[[ EXTRACTED MATERIAL, beginning ]]
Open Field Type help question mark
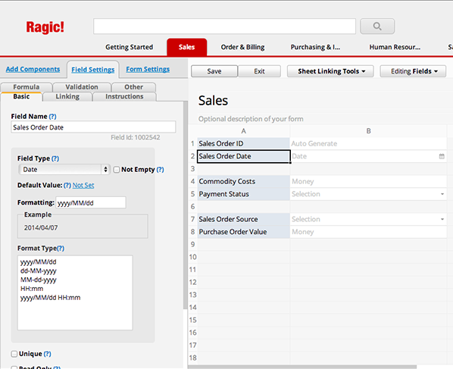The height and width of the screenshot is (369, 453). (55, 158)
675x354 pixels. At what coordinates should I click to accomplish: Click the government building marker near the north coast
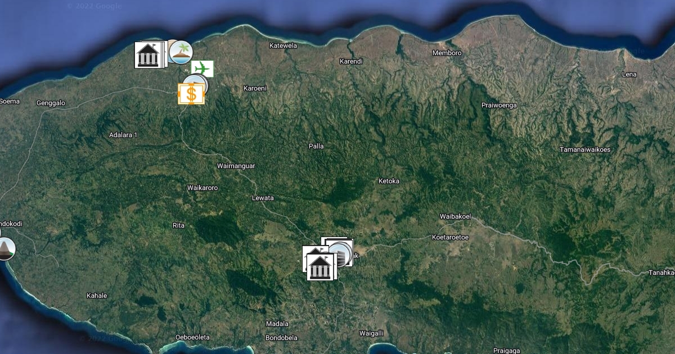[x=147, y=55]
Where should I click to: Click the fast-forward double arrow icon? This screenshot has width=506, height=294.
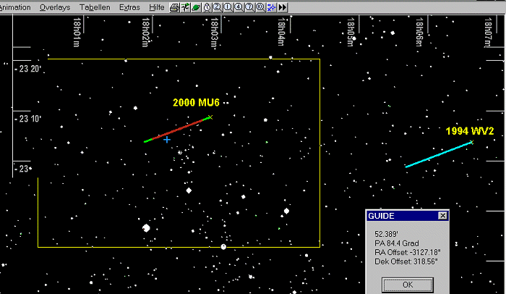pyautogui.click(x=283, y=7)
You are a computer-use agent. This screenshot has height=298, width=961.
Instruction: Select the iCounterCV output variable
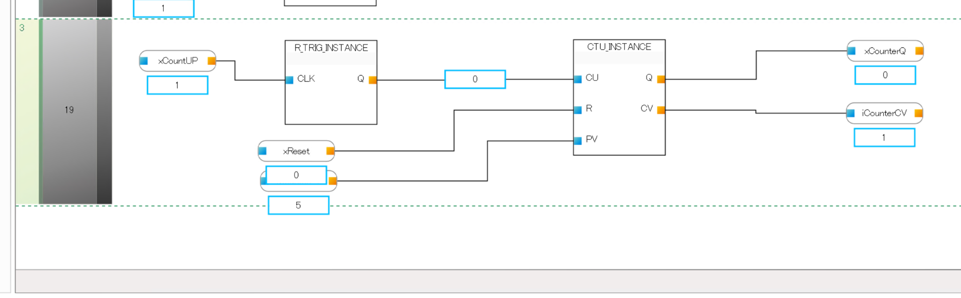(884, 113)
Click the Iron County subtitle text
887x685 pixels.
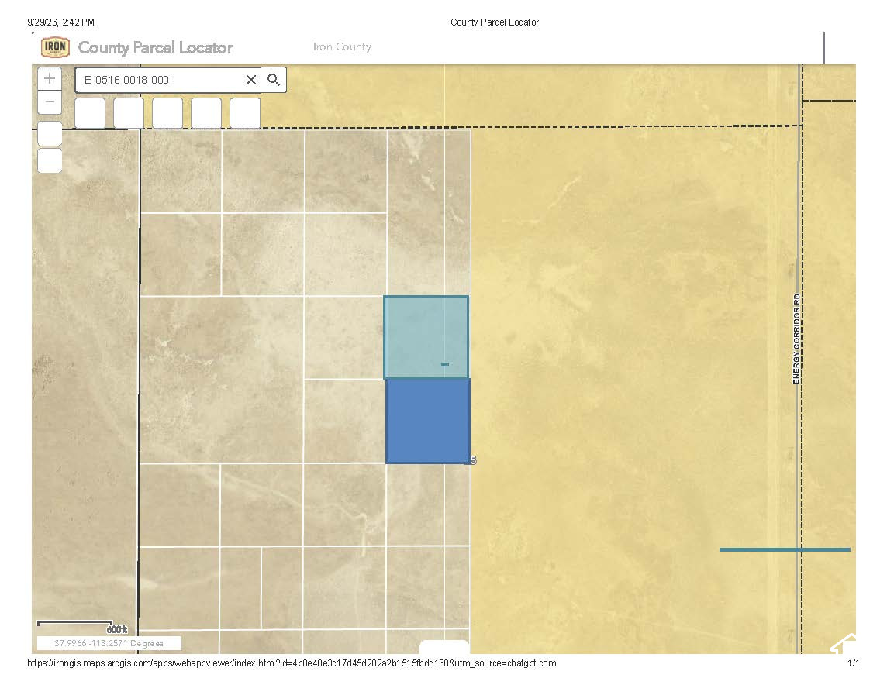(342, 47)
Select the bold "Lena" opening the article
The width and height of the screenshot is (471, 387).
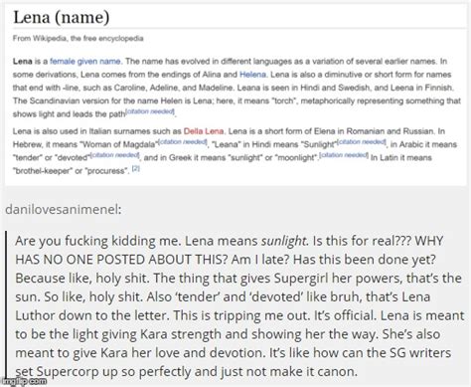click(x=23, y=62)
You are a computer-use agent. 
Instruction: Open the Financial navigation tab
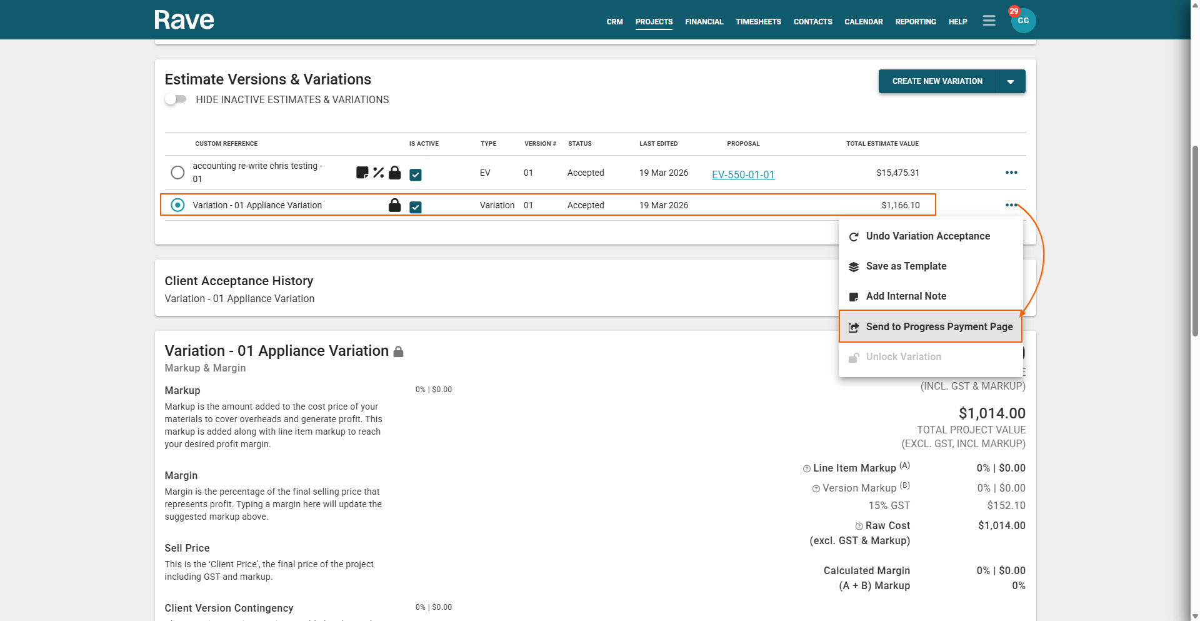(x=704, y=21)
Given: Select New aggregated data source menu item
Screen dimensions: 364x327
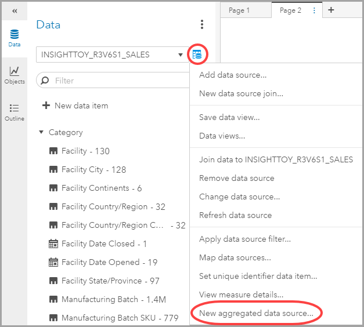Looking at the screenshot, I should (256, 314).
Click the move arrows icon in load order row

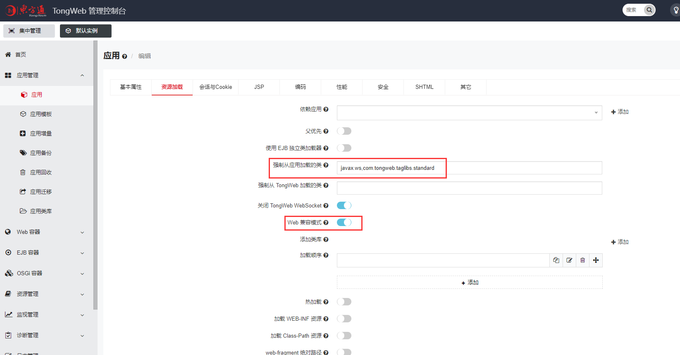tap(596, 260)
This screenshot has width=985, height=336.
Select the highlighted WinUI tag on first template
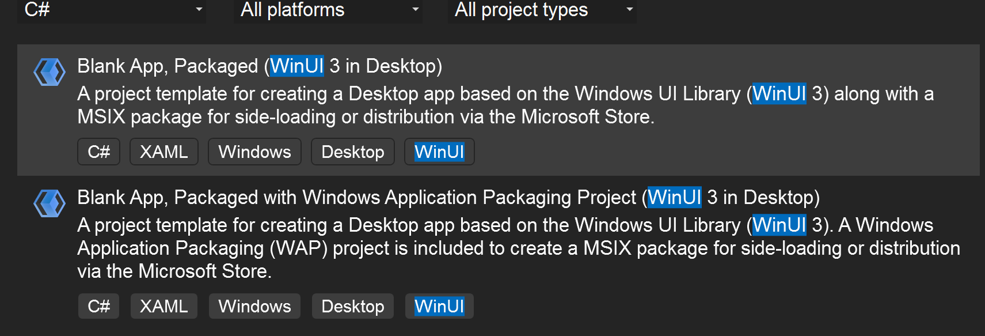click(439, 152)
[[ EXTRACTED MATERIAL, end ]]
→ **WHAT YOU HAVE TO DO**
From the first line to the last, repeat the data above exactly and leave the pictures out.

→ **EXERCISE RESULT**
Open Field Type help question mark
The height and width of the screenshot is (369, 453). (55, 158)
675x354 pixels. At what coordinates should I click to accomplish: Click the government building marker near the north coast
[x=147, y=55]
Where should I click to: Click the fast-forward double arrow icon? This screenshot has width=506, height=294.
pyautogui.click(x=283, y=7)
You are a computer-use agent. This screenshot has height=298, width=961.
Instruction: Select the iCounterCV output variable
(884, 113)
Click the Iron County subtitle text
887x685 pixels.
(342, 47)
Select the bold "Lena" opening the article
The width and height of the screenshot is (471, 387).
click(x=23, y=62)
You are a computer-use agent. 
Instruction: Open the Financial navigation tab
(x=704, y=21)
Given: Select New aggregated data source menu item
Screen dimensions: 364x327
Looking at the screenshot, I should (256, 314).
Click the move arrows icon in load order row

tap(596, 260)
This screenshot has width=985, height=336.
Select the highlighted WinUI tag on first template
click(439, 152)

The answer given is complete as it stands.